----- PROVIDED ENTRIES

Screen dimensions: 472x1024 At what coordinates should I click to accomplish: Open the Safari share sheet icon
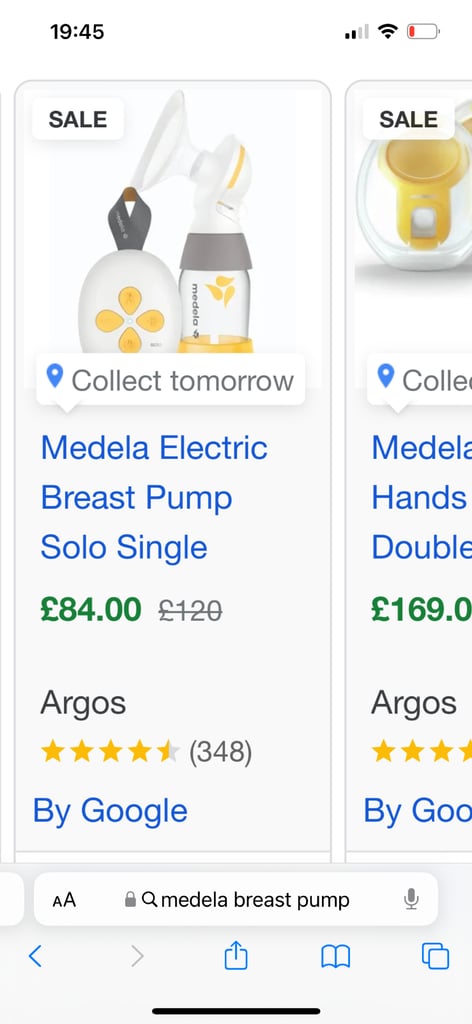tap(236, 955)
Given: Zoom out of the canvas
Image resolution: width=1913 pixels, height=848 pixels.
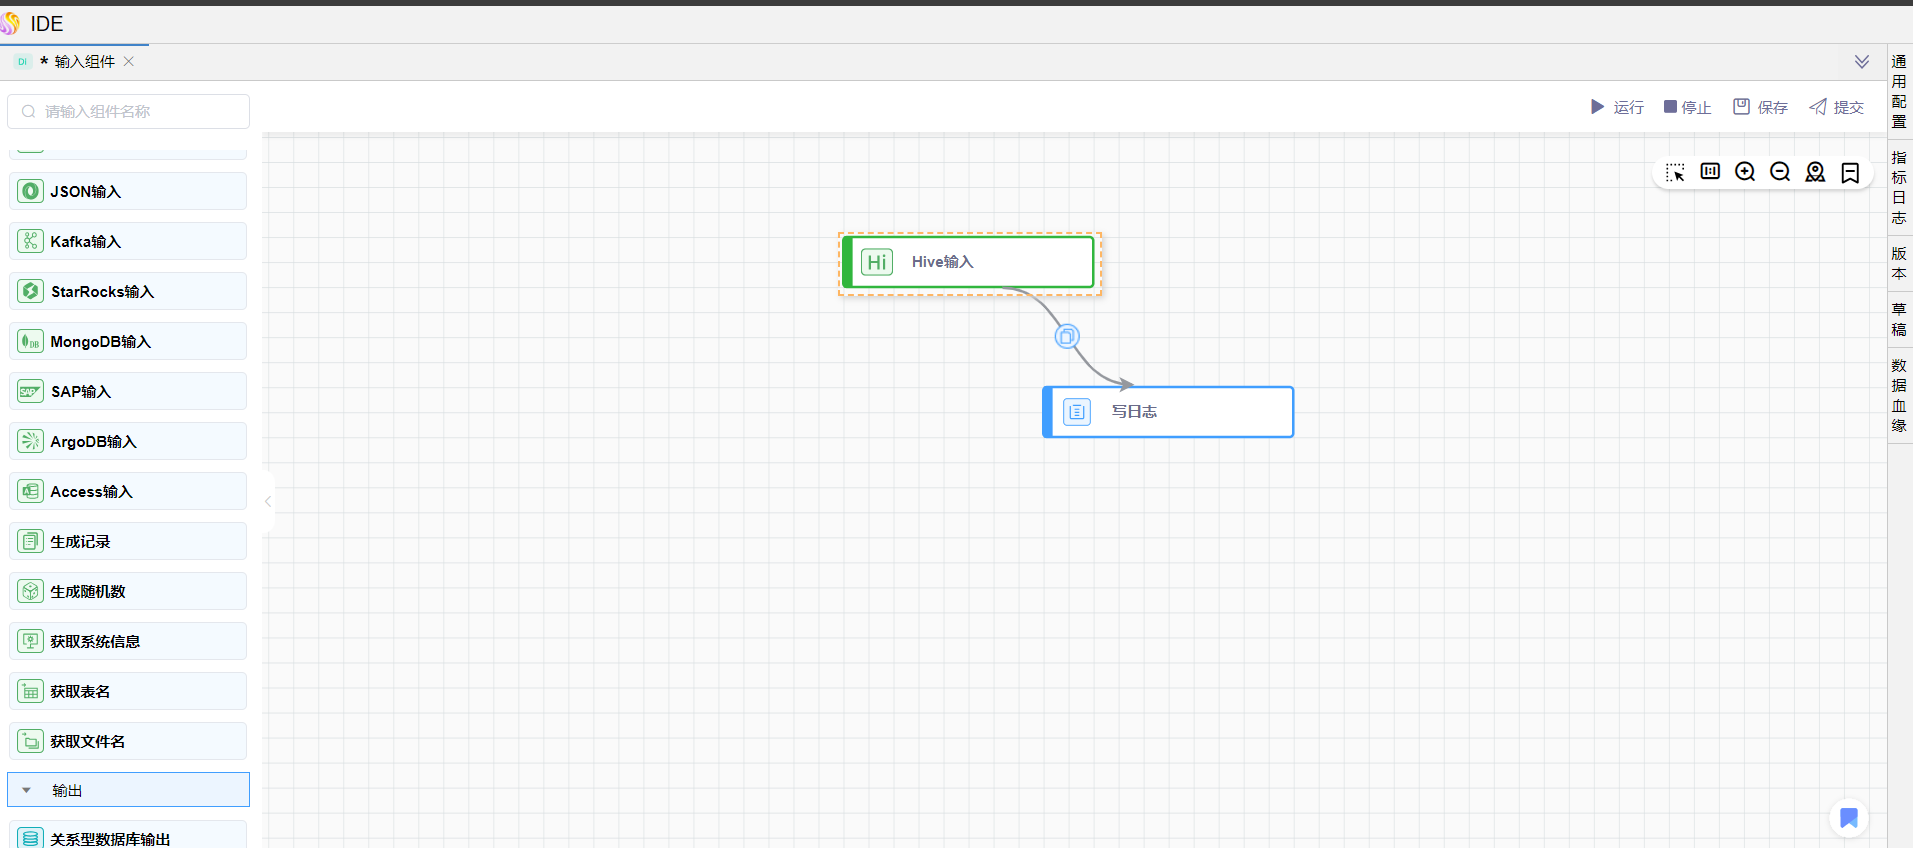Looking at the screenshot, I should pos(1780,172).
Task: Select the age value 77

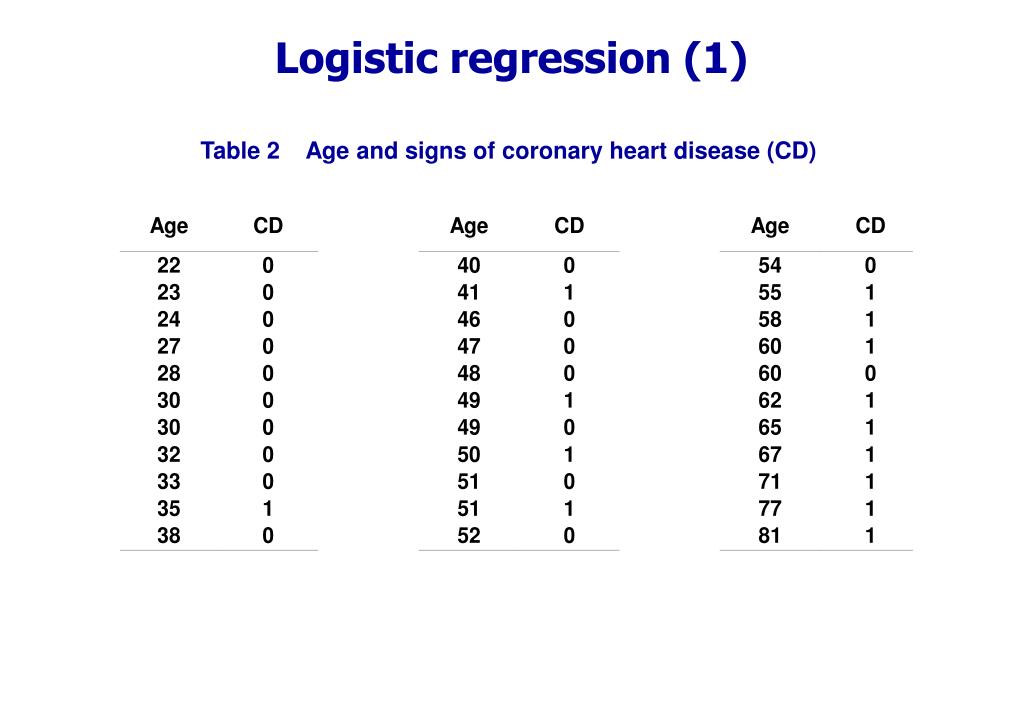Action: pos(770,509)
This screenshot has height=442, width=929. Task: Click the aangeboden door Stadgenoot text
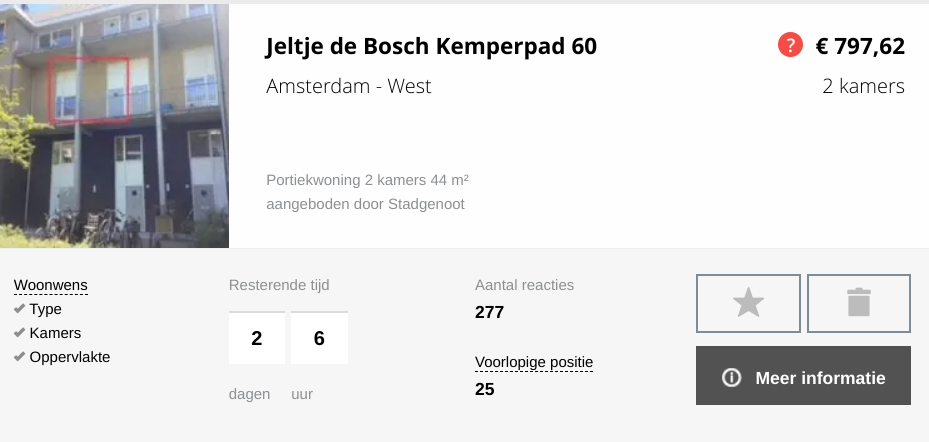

----------
----- PROVIDED ENTRIES

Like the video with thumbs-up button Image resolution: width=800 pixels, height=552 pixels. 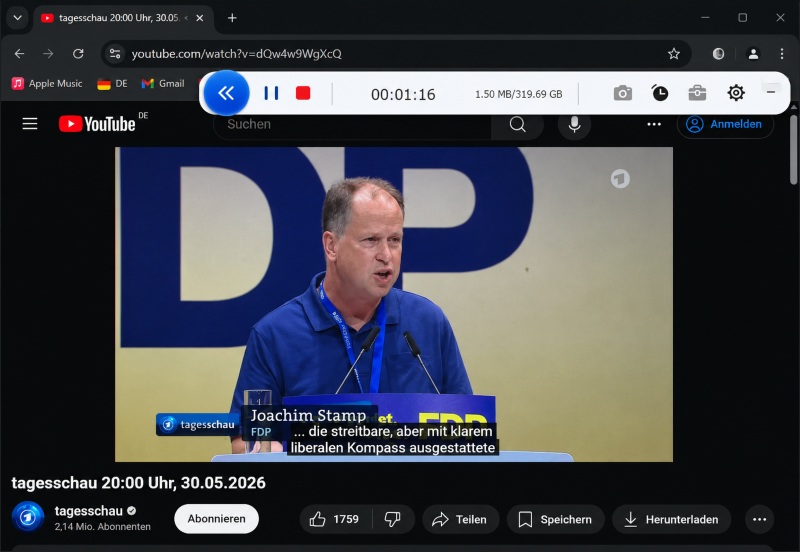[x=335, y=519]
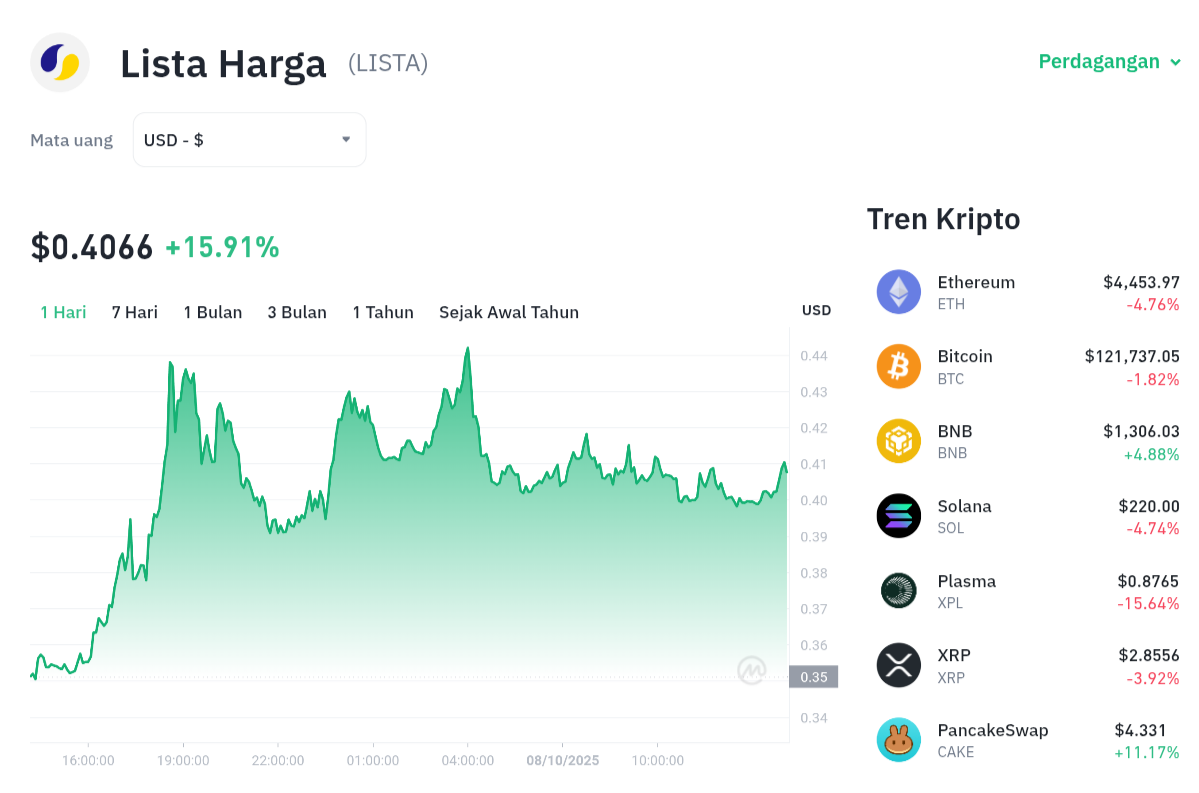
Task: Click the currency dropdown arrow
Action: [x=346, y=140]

----------

Copy out the rows starting at the line that contains "Screen dimensions: 472x1024" and stopping after the line that contains "This screenshot has". Leave the pictures out of your answer.

THE ANSWER:
Screen dimensions: 472x1024 At what coordinates should I click to accomplish: Open the Safari share sheet icon
tap(236, 955)
Given: Zoom out of the canvas
Image resolution: width=1913 pixels, height=848 pixels.
Looking at the screenshot, I should pos(1780,172).
Task: Select the age value 77

Action: pos(770,509)
This screenshot has height=442, width=929. Task: Click the aangeboden door Stadgenoot text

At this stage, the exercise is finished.